=== YOUR OBJECTIVE ===
Take from the material every line containing the string "width" and copy it.

=== DATA FOR PROCESSING ===

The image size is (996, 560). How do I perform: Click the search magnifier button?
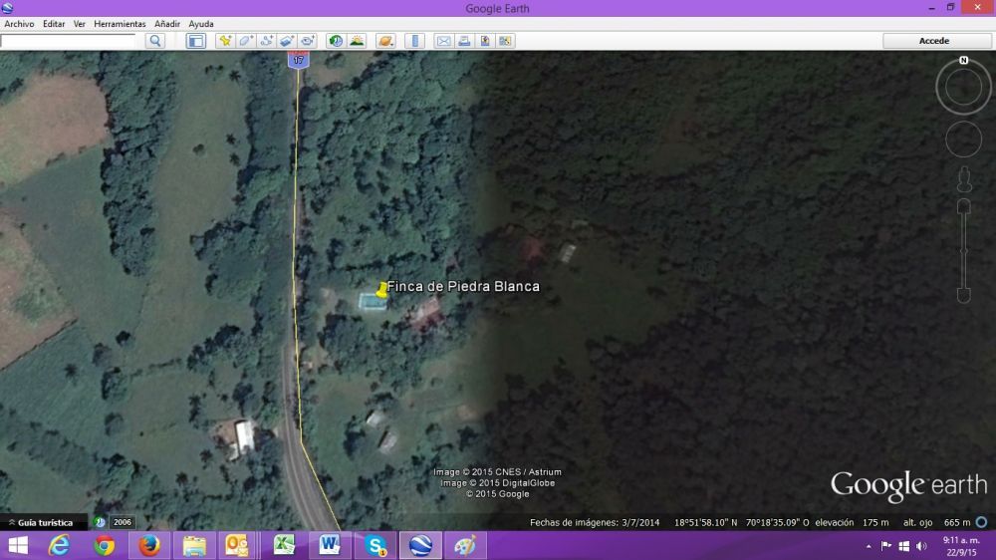pyautogui.click(x=154, y=41)
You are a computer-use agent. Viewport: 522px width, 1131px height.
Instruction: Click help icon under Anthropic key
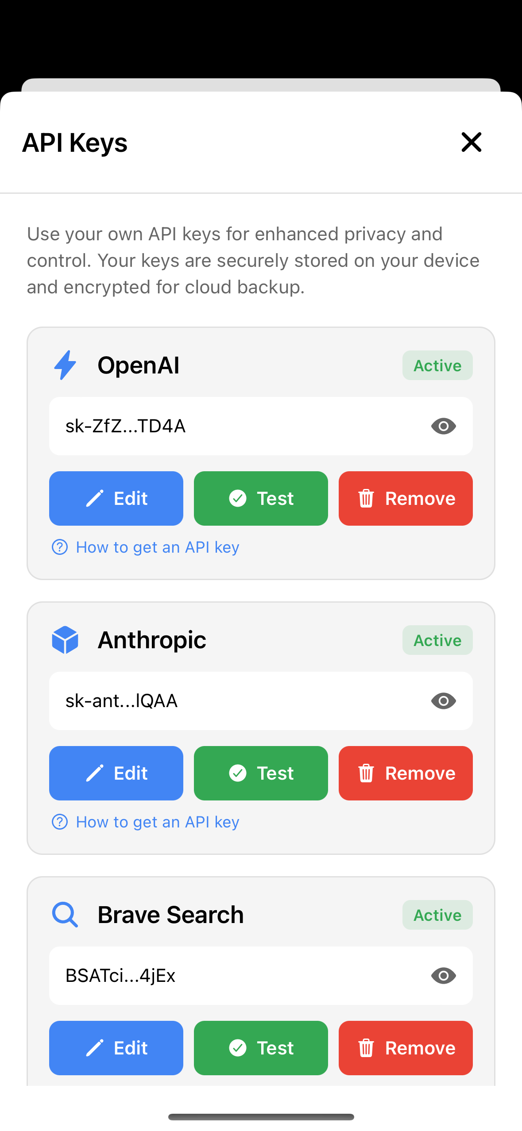pos(60,822)
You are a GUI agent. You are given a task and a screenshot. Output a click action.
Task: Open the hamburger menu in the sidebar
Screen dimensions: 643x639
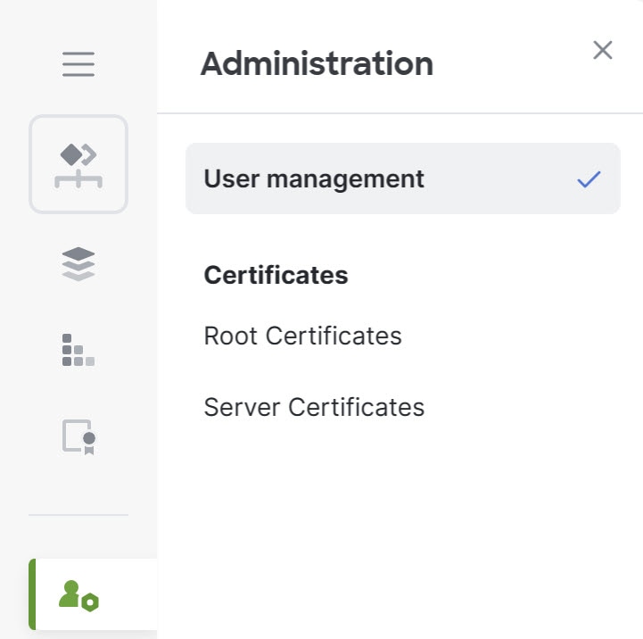(x=78, y=64)
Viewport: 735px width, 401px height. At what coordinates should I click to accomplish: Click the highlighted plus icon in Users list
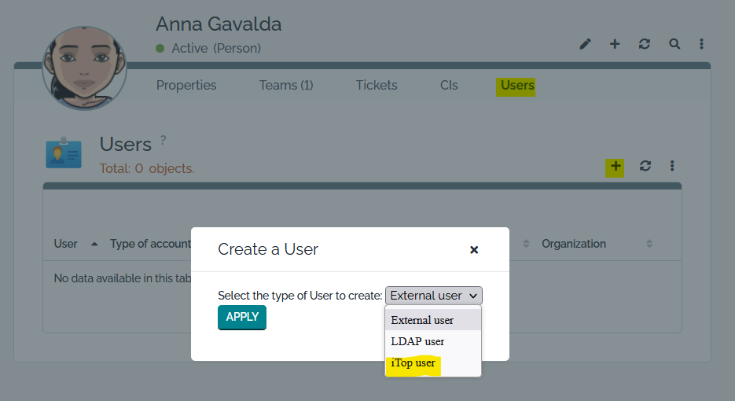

=== TASK RESULT ===
You are a computer-use agent. Viewport: 522px width, 1131px height.
Viewport: 735px width, 401px height. At what coordinates should I click to accomplish: Click the highlighted plus icon in Users list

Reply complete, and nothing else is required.